■ Exercise requirements
Restate the HDMI cable length text, starting with "Most HDMI cables" and going on through "more signal loss.", and switch "attenuation" to "signal weakening".

■ Quoted passage
============
Most newer copper HDMI cables reach around 15 to 25 ft (5 to 7.5 m). HDMI cables made with fiber optic can reach much farther. On average, fiber optic HDMI cables can reach around 50 to 200 ft (15 to 60 m).

Below are the three types of copper HDMI cables with their average length limits and resolutions they can handle at their max cable length:

Max Length of Copper HDMI Cables
Type Max Cable Length Speed Supported Resolutions
Standard HDMI 49 ft (15 m) < 10 Gb/s 720p 60 Hz | 1080i 60 Hz
High Speed HDMI 15–25 ft (5–7.5 m) 18 Gb/s 1080p 60 Hz | 4K 30 Hz
Ultra High Speed HDMI 10–15 ft (3–5 m) 48 Gb/s 4K | 5K | 8K | 10K 120 Hz

Why HDMI Cables Have a Max Length

Most HDMI cables are made of copper, limiting the cable's length because it loses signal strength the farther it reaches. Signal loss can happen with cables made of other materials also. This signal loss (attenuation) is measured in decibels per distance—the greater the distance, the more signal loss.
============
■ Dataset rows
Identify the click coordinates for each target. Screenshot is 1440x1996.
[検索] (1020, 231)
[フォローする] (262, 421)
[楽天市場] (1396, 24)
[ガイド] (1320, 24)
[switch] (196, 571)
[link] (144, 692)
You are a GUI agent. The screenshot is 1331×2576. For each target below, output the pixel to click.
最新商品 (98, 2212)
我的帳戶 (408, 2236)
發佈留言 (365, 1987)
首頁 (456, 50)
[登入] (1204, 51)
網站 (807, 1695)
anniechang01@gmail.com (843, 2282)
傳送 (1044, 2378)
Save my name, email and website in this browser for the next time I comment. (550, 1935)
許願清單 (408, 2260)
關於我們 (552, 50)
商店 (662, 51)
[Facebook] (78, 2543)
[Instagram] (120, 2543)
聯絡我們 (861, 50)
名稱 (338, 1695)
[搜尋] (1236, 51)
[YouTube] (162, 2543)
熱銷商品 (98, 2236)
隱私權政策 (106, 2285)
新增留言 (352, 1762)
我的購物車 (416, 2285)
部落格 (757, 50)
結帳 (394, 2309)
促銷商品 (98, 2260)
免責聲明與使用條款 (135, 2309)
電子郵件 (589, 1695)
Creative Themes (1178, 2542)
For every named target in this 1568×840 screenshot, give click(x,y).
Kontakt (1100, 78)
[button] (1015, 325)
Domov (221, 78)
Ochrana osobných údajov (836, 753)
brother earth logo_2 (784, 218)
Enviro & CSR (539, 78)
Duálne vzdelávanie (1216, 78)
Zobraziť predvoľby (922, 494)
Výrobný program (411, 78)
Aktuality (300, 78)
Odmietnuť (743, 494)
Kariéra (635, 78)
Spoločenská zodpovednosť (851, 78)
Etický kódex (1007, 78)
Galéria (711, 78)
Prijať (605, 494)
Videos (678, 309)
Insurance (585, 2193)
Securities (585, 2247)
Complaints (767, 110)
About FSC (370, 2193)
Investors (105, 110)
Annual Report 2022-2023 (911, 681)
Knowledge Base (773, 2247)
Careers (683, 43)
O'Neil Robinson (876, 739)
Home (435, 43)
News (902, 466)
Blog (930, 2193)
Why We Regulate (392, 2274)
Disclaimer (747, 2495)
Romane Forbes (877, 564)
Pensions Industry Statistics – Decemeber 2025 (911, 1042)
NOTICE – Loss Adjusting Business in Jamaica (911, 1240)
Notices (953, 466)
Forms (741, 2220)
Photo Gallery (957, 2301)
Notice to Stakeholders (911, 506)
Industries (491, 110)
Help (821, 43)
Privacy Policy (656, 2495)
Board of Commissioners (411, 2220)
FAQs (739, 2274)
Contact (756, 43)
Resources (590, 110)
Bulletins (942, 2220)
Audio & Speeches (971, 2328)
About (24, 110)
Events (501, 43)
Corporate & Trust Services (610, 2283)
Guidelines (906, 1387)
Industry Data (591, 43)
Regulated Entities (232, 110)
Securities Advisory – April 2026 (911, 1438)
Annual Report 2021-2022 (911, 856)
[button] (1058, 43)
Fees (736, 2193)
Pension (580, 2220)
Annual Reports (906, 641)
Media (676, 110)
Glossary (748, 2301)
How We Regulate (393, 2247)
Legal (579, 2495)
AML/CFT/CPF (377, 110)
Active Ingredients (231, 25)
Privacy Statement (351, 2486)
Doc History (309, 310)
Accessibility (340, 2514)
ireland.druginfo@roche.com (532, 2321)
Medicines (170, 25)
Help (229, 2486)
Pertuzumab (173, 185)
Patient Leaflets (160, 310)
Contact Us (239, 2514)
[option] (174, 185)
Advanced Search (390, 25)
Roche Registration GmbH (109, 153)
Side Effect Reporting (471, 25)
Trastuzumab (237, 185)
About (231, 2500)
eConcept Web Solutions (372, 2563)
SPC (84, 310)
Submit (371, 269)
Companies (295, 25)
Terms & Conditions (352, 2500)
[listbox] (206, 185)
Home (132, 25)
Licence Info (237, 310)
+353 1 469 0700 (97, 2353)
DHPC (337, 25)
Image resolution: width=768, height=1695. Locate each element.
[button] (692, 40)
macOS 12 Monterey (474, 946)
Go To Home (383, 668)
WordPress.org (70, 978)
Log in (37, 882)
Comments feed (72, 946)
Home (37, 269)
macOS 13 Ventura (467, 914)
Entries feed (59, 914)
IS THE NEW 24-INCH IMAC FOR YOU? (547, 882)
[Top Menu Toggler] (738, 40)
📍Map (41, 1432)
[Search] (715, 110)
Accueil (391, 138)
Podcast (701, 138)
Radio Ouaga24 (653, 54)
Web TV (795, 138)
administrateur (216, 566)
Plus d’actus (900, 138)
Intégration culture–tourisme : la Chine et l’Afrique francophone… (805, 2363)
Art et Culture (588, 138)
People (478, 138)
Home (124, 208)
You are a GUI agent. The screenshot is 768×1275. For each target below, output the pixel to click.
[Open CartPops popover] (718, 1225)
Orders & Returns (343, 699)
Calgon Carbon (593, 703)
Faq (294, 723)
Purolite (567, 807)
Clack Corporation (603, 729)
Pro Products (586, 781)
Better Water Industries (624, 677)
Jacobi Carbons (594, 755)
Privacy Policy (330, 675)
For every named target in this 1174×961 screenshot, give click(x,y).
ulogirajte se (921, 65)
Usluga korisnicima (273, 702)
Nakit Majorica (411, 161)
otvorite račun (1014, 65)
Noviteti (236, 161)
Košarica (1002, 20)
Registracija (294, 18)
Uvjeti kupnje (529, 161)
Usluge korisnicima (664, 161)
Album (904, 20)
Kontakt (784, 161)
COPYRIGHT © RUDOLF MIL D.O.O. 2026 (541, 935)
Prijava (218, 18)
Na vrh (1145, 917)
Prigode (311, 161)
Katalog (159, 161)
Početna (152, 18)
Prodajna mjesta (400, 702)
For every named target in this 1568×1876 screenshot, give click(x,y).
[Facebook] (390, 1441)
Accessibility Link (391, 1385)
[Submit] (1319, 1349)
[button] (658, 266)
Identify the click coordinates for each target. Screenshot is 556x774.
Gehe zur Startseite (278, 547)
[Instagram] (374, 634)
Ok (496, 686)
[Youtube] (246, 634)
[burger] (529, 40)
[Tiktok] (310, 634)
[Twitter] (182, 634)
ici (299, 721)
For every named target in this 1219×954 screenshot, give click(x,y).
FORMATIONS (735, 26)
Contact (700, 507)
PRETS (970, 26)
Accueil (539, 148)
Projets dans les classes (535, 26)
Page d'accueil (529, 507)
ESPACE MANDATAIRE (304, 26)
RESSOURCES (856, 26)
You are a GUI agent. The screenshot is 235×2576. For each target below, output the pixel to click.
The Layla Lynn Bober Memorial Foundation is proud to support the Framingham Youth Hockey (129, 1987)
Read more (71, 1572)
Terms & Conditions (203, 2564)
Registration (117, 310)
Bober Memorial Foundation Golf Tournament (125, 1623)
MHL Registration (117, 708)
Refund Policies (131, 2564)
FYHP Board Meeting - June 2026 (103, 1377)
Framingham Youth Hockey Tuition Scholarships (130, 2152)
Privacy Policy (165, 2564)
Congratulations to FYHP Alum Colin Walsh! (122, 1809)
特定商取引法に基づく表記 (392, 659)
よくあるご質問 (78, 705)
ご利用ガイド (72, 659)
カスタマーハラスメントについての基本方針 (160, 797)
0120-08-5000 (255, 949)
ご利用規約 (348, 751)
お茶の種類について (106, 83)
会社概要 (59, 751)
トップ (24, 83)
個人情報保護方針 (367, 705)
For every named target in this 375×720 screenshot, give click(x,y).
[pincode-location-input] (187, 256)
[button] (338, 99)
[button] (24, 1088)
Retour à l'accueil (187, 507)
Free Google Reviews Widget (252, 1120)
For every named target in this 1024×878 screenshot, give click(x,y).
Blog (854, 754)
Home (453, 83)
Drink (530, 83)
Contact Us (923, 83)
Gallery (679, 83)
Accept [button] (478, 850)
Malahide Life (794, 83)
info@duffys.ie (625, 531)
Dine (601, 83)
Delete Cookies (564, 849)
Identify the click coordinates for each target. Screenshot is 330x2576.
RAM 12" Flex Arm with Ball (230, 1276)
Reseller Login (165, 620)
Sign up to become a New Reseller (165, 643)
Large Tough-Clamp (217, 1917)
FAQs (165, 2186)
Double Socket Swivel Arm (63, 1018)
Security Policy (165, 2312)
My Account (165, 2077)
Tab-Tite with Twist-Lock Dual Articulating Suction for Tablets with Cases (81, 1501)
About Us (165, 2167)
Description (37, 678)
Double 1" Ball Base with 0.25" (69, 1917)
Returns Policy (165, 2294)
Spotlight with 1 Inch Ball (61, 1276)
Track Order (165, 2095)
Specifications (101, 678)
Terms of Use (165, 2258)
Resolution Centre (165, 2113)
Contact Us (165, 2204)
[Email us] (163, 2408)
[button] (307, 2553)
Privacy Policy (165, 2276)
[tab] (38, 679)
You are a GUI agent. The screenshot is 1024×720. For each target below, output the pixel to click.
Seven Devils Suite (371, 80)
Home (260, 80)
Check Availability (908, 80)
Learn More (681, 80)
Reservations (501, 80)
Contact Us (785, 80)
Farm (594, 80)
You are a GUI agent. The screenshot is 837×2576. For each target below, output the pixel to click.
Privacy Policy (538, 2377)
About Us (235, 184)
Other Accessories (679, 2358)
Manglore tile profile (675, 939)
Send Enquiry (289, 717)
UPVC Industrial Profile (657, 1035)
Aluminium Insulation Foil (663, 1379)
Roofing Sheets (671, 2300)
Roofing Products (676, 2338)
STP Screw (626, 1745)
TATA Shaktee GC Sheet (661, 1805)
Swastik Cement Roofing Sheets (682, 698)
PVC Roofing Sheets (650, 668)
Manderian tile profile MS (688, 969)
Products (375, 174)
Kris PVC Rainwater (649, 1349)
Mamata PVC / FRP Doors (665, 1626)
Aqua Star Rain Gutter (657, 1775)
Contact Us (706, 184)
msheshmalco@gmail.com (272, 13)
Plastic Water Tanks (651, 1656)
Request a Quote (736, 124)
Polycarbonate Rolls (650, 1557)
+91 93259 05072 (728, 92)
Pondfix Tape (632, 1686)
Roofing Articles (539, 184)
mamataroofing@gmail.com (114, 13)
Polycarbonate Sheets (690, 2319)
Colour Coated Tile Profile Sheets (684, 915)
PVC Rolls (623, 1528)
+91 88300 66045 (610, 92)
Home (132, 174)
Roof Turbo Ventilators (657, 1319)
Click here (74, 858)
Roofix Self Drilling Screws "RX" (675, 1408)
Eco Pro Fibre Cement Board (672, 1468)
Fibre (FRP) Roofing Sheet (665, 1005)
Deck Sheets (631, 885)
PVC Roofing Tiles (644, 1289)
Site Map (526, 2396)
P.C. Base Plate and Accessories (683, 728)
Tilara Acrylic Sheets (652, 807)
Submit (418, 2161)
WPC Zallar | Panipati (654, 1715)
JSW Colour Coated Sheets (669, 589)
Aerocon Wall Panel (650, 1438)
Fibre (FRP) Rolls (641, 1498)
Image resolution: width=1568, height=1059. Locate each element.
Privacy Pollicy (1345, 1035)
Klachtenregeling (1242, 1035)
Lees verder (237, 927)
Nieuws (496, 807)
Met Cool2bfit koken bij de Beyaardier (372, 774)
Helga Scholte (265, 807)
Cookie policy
============
■ Output
Most HDMI cables are made of copper, limiting the cable's length because it loses signal strength the farther it reaches. Signal loss can happen with cables made of other materials also. This signal loss (signal weakening) is measured in decibels per distance—the greater the distance, the more signal loss.